**Extracted text:**
%%

In Thailand, an average of 355 women under the age of 20 give birth every day, 10 of whom are less than 15 years old (Public Health Statistics, 2012; Bureau of Reproductive Health, Department of Health, 2013). In 2012, 11.7% of mothers aged 15-19, or 6.4 per 1,000, gave birth more than once or were pregnant for a second time before they reached the age of 20. According to the Ministry of Public Health, over the nine-year period between 2004 and 2012, repeat birth rates among 15-19 year olds increased from 4.9 per 1,000 adolescents, peaked at 6.4, then subsequently decreased to 6.2 in 2012-2013. Repeated pregnancy in postpartum adolescents is a crisis that affects their physical and psychosocial well-being. The consequences of repeat pregnancy are significant for adolescents and society. Repeat adolescent pregnancy implies a failure in reproductive health services, especially in terms of advising adolescent mothers to start using birth control immediately after giving birth. Previous studies have found several factors associated with repeat pregnancy among adolescents. These include inconsistent contraceptive use, lower educational achievement, and an unsupportive family member. Use of highly effective contraception in the postpartum period can reduce the risk of rapid repeat pregnancy among sexually active mothers. Research on adolescents’ postpartum contraceptive use has been limited to adolescents living in Northern Thailand. Little is known about the use of contraceptives, knowledge and attitudes toward contraceptive methods and the factors that influence contraceptive use among Thai adolescent mothers.
Purpose:
The purpose of this exploratory study was to use qualitative methods to better understand contraceptive use among Thai adolescent mothers. In-depth interviews were used to understand the factors influencing adolescent mothers’ postpartum contraceptive use. Qualitative research is well-suited to explore complex phenomenon like contraceptive use because it provides rich contextualized data and can capture important variations among individuals. In-depth individual interviews in particular can illuminate participants’ perspectives and experiences as well as the social context that shapes them. Because adolescents’ contraceptive use before pregnancy is strongly associated with their use afterward, this study focuses on learning more about contraceptive use before pregnancy.
Methods:
Participants
The participants were 26 adolescent mothers in intermediate postpartum hospitalization. Data were collected at four hospitals in Northern Thailand, during June to November 2015. The sample size was determined by data saturation as is appropriate for qualitative research. All participants and their parents provided written informed consent. This study was approved by the Chiang Mai University Faculty of Nursing Research Ethics Committee.
Procedures
The research instruments included a semi-structured interview guide, which explored a broad range of contraceptive use before pregnancy and after birth, including contraceptive use, knowledge about contraceptive, attitudes and intentions toward contraceptive use after birth. Interviews were conducted privately in a separate room, and participants were encouraged to speak freely about their opinions. Interviews lasted approximately 30 to 45 minutes.

%%

**Tasks to carry out:**
(1) In the study on contraceptive use among Thai adolescent mothers, during which months and year were the data collected?
(2) Proceed with the study on contraceptive use among Thai adolescent mothers, beginning after its final sentence.

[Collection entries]
%%

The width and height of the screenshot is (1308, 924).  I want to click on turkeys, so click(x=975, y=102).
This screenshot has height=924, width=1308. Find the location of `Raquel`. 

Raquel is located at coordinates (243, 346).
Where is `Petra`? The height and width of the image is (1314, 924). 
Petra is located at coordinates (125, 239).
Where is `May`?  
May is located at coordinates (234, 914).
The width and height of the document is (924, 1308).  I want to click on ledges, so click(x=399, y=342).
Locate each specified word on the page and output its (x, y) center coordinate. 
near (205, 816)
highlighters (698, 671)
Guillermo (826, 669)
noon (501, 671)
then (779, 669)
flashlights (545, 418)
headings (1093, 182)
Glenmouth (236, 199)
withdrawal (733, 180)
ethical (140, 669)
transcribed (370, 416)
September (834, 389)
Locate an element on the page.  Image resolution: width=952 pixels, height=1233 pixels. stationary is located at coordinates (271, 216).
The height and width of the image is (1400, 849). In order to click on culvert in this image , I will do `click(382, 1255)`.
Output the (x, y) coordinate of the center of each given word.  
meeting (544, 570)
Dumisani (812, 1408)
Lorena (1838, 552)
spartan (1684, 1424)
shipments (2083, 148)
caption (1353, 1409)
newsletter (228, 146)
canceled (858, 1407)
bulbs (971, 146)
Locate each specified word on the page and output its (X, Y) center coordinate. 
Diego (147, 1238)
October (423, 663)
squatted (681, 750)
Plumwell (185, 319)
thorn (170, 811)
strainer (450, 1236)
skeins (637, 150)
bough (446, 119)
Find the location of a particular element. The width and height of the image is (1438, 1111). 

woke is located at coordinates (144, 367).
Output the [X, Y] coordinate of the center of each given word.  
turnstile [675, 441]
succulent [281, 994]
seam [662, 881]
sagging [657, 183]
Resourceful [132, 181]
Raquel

%%

**Task answers:**
(1) June to November 2015.

(2)
Data analysis
Interviews were recorded using a digital audio recorder and the co-facilitator took notes. Audio files were transcribed verbatim by the investigative team immediately after interview completion. Data were categorized using content analysis. Emergent themes were identified. Descriptive statistics were used to characterize the participants.
Results:
The median age of particpants was 17 (range 15-19); the mean age was 17.27. All (100%) participants were primigravid. Twenty-four participants (92.31%) used contraception at the time of conception, whereas, two participants (7.69%) did not use any contraception. Twenty participants (76.92%) reported that the pregnancy was unplanned.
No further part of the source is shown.